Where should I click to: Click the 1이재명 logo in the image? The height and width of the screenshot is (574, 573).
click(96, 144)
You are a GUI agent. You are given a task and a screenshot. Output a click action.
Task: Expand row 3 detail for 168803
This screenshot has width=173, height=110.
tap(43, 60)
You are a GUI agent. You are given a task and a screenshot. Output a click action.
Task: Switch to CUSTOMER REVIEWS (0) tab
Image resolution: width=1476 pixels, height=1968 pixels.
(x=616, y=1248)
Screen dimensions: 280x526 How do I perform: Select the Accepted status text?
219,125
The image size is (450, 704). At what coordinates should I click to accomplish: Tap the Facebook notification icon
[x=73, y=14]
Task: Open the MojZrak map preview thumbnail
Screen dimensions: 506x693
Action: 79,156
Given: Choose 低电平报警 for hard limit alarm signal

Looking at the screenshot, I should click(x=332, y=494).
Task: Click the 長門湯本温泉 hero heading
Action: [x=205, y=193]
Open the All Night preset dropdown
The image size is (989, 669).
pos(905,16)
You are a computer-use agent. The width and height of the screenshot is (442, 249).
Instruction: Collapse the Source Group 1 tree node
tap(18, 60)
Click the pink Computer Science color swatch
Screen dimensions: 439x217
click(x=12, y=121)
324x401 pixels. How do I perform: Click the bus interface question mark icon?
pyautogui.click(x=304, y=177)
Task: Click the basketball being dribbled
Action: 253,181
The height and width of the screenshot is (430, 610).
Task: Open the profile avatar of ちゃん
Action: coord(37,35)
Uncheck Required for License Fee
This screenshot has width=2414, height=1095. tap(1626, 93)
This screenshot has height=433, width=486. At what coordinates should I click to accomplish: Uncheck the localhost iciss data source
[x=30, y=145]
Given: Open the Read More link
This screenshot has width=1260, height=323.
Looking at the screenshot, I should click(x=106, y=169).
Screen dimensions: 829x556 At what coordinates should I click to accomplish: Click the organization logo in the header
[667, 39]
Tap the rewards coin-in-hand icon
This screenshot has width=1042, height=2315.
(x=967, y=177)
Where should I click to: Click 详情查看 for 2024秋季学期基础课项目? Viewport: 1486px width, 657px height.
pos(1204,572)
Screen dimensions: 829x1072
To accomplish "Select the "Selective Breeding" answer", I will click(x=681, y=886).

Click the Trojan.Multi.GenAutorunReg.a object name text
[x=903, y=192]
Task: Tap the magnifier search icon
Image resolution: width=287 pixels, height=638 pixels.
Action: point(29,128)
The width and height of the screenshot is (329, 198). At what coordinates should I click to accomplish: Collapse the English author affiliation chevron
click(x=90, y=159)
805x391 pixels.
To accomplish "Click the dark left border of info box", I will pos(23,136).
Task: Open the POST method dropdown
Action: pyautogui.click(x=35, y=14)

* * *

Task goal —
Produce exactly the lines from the one containing "Image resolution: width=287" through the final line of the records above, both included, and no others.

Written answer —
Image resolution: width=287 pixels, height=638 pixels.
Action: point(29,128)
The width and height of the screenshot is (329, 198). At what coordinates should I click to accomplish: Collapse the English author affiliation chevron
click(x=90, y=159)
805x391 pixels.
To accomplish "Click the dark left border of info box", I will pos(23,136).
Task: Open the POST method dropdown
Action: pyautogui.click(x=35, y=14)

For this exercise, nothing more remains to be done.